Negative Impact

The focus of the Chinese economy is shifting towards the service industry, can result in a slowdown of the South Korean economy.
The focus of the Chinese economy is shifting towards the service industry, can result in a slowdown of the South Korean economy.

 

The Korea Development Institute (KDI) said in its report on Sept, 22 that the focus of the Chinese economy is currently shifting towards the service industry and the domestic market of China is losing steam, continuing to say that this can result in a slowdown of the South Korean economy in the form of an exacerbated supply glut in, for instance, the heavy and chemical industries. 

Domestic consumption in China, which had stood at six trillion yuan in 1995, grew at an annual average of 9.4 percent and reached 62.3 trillion yuan in 2014. During the period, the ratio of demand for non-durable goods dropped whereas that of that for durable goods showed a significant increase. 

More recently, the ratio of the manufacturing industry of China to its economy as a whole is on the decline with its manufacturing sector slowing down and its service industry showing a rapid growth. As of the end of last year, the growth rate of the service sector exceeded that of the manufacturing sector by approximately two percentage points. 
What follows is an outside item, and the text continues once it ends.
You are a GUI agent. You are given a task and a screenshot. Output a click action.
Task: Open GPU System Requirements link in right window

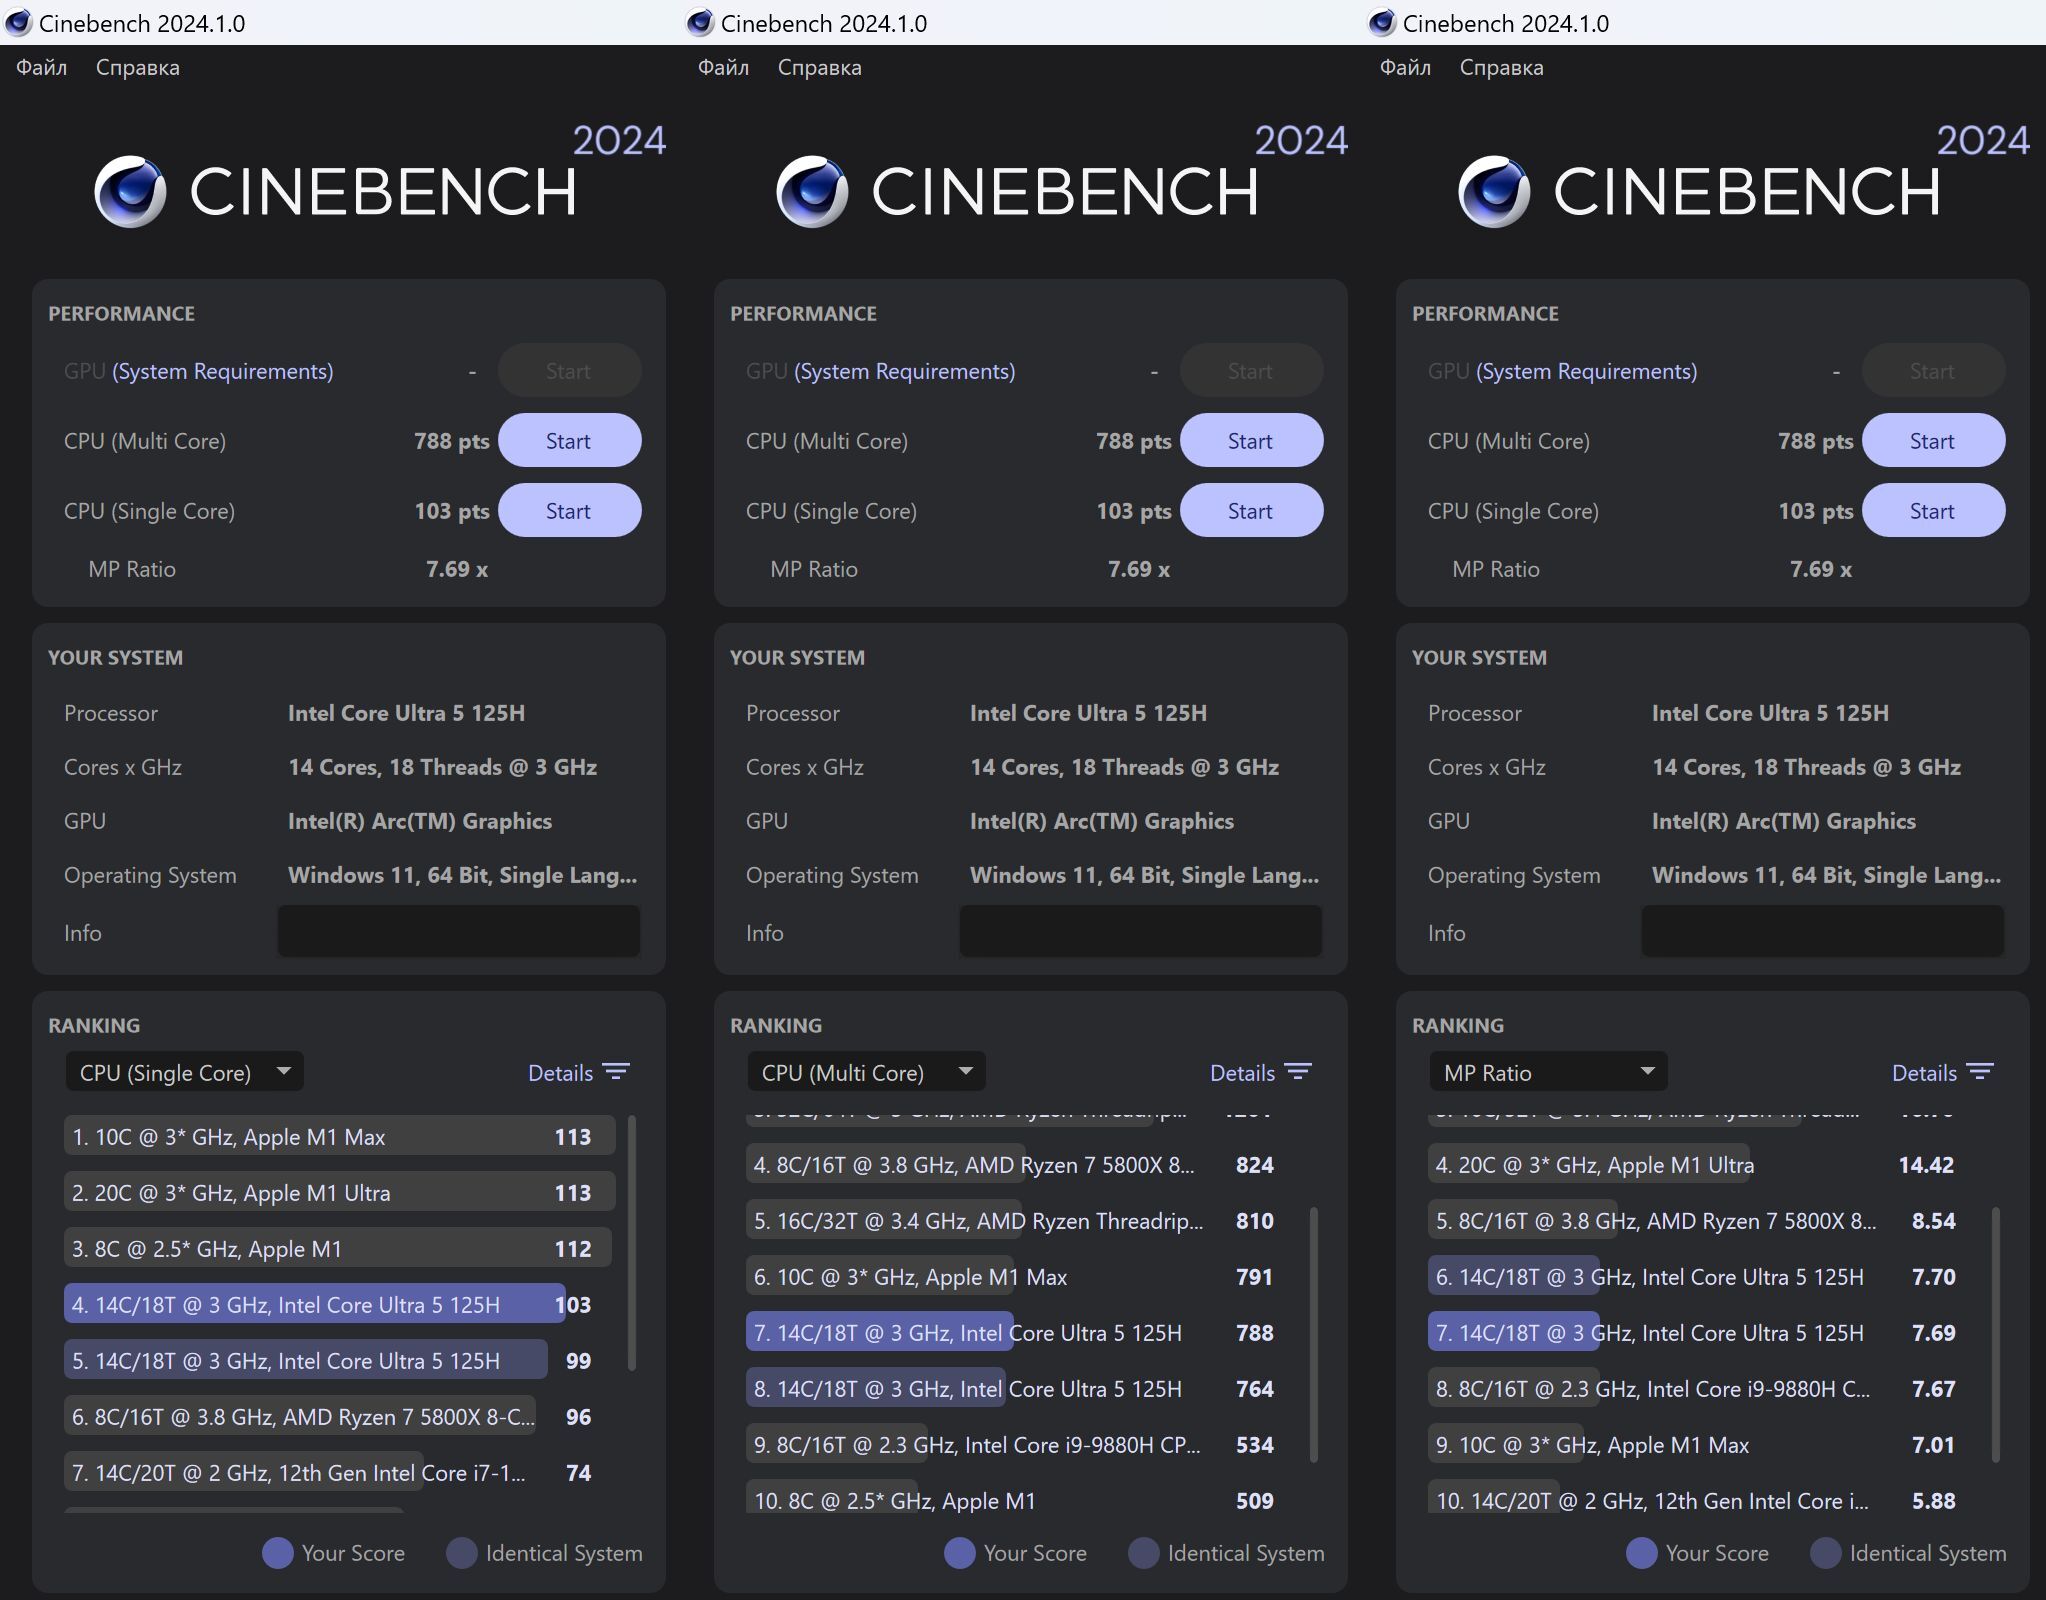coord(1586,371)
According to the KDI, the computer and electronic equipment manufacturing industry of South Korea is likely to be the sector that most affected by those situations in China. “This industry’s total output and added value growth rate is estimated to fall 1.02 percentage points to 1.44 percent,” it explained, adding, “The figures are likely to fall by 0.29 to 0.44 percentage points in the machinery, metal, electrical equipment and automobile industries, by 0.39 percentage points in the petrochemical industry and by 0.1 percentage point or so in the others.”